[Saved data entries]

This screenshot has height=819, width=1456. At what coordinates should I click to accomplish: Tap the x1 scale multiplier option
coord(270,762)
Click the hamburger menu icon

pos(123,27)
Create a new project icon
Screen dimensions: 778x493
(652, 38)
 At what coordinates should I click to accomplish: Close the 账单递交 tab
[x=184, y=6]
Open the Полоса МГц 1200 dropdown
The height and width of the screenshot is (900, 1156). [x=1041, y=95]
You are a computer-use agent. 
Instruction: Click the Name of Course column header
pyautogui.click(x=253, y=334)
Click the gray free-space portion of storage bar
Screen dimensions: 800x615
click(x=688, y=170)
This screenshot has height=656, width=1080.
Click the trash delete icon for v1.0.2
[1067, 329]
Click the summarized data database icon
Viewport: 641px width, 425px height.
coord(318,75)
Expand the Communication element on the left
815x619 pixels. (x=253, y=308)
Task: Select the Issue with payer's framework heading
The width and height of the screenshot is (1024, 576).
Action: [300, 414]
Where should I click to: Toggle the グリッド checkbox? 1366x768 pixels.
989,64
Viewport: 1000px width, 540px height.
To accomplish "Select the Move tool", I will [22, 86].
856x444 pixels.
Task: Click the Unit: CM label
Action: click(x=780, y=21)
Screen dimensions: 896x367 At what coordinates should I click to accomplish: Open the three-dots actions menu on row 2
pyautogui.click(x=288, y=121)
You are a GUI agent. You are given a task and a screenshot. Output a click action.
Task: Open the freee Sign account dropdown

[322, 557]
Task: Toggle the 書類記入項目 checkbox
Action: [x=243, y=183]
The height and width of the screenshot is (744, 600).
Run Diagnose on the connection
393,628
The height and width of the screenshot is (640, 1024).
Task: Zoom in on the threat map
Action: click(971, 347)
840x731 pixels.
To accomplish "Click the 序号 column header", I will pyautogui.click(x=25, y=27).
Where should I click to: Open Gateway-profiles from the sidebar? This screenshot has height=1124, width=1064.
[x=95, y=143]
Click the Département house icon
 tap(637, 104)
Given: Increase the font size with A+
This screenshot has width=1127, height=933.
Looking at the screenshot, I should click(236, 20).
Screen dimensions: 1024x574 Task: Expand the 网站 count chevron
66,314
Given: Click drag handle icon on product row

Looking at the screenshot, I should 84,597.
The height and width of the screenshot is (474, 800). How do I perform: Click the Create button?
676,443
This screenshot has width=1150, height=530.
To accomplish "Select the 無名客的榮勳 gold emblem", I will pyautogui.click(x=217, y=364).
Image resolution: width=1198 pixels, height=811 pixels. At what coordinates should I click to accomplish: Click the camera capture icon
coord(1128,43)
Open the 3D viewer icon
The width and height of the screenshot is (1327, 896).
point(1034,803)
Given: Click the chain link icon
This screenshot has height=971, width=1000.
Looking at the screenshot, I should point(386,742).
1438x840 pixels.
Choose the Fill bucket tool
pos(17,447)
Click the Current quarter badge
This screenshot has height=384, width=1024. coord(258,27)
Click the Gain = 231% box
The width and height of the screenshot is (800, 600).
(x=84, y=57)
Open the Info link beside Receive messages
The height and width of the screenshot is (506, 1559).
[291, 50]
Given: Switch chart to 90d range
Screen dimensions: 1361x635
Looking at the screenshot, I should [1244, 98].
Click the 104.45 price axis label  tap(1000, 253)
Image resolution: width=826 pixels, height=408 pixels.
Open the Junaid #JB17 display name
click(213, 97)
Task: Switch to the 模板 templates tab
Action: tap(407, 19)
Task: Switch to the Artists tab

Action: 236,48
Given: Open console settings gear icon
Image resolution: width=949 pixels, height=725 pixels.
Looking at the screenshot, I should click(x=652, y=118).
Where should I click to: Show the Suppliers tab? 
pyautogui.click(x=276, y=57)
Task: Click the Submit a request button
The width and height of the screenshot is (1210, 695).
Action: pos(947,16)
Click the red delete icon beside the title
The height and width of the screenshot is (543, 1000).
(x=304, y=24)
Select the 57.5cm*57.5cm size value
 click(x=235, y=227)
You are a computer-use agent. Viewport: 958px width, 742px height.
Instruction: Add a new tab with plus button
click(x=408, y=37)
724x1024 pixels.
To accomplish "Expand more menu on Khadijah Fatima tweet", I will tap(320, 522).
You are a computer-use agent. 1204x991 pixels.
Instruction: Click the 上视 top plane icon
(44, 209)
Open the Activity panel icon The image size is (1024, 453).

[WHAT TO PRODUCE] Every line above from the line with "Screen dimensions: 896x367" to the line with "840x731 pixels.", inclusive, must be returned exactly; no other line belongs in the reply.

[RESPONSE BELOW]
Screen dimensions: 896x367 At what coordinates should I click to accomplish: Open the three-dots actions menu on row 2
pyautogui.click(x=288, y=121)
You are a GUI agent. You are given a task and a screenshot. Output a click action.
Task: Open the freee Sign account dropdown

[322, 557]
Task: Toggle the 書類記入項目 checkbox
Action: [x=243, y=183]
The height and width of the screenshot is (744, 600).
Run Diagnose on the connection
393,628
The height and width of the screenshot is (640, 1024).
Task: Zoom in on the threat map
Action: click(971, 347)
840x731 pixels.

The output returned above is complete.